Market Analytics and Considerations
Key Notes
According to a Nikkei article on Saturday, the Bank of Japan (BOJ) is considering revising its inflation projections for January to reflect price inflation approaching its 2% objective in the upcoming fiscal years 2023 and 2024.
This month, the BOJ shocked the markets by expanding the range of its 10-year yield limit, a step that was intended to correct bond market inefficiencies but was viewed by some experts as a sign that the ultra-loose monetary easing policy was about to end.
Improvements to the BOJ’s inflationary projection would feed this rumor even further, as Governor Haruhiko Kuroda has stated that the central bank may contemplate a withdrawal if its 2percentage inflation objective is achieved along with wage increases.
Nikkei reported that the suggested modifications would result in the core consumer price index increasing by around 3percentage points in fiscal 2022, around 1.6% to 2% in fiscal 2023, and almost 2% in fiscal 2024.
The prior projections, which were made public in October, were in the range of 2.9%, 1.6%, and 1.6%.
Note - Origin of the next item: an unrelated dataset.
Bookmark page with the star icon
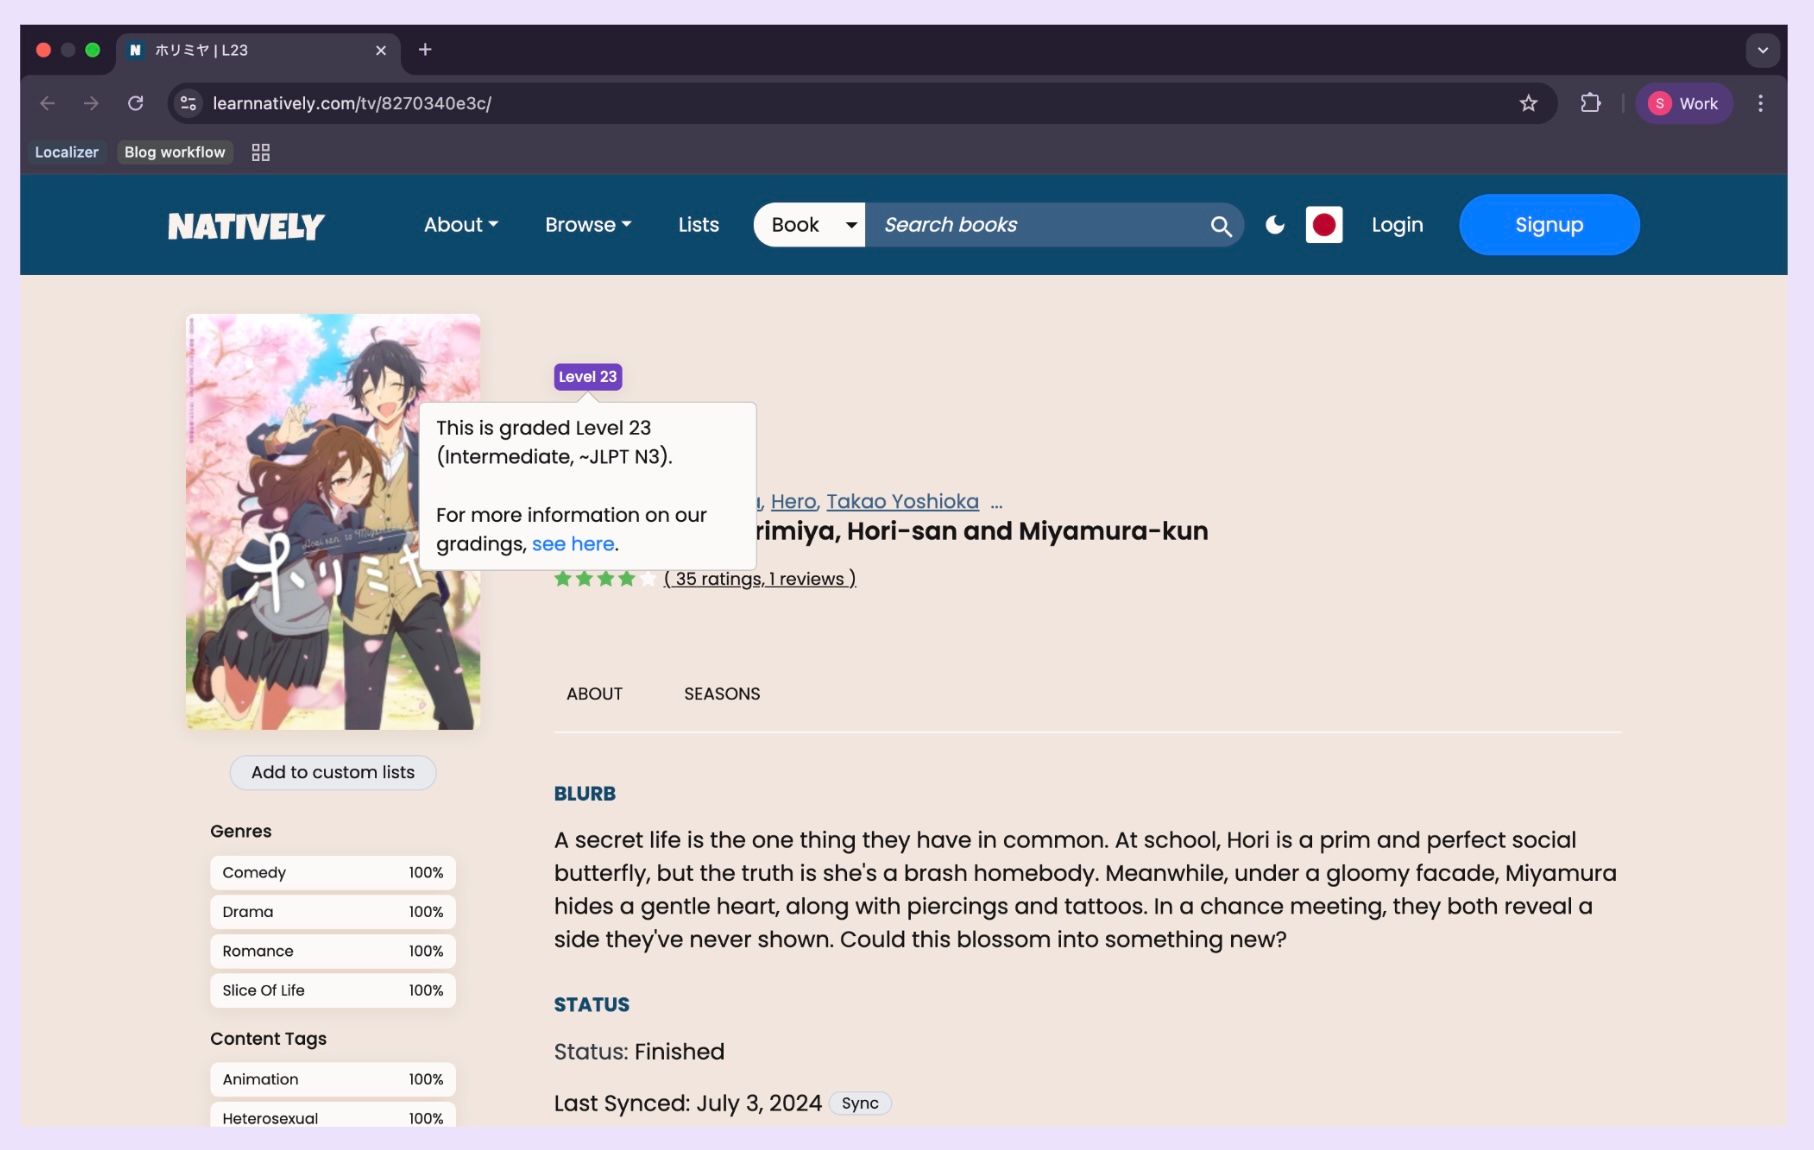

According to government figures released this week, Japan’s primary customer pricing, which do not include fresh food products, increased 3.7percentage points in November, the most since 1981.
However, Kuroda has ruled out the possibility of an interest rate increase in the nearish term, claiming that current price increases were caused by one-time increase in costs of raw materials rather than by growing appetite.
Following its subsequent meeting held on January 17–18, the BOJ will announce the most latest quarterly growth and price projections.
Experts looking for any hints on a change in financial regulation are also watching to see if initial price negotiations will result in significant pay increases or if Kuroda’s 10-year term coming to an end in April prompts any changes to a 2013 policy agreement here between BOJ as well as the government.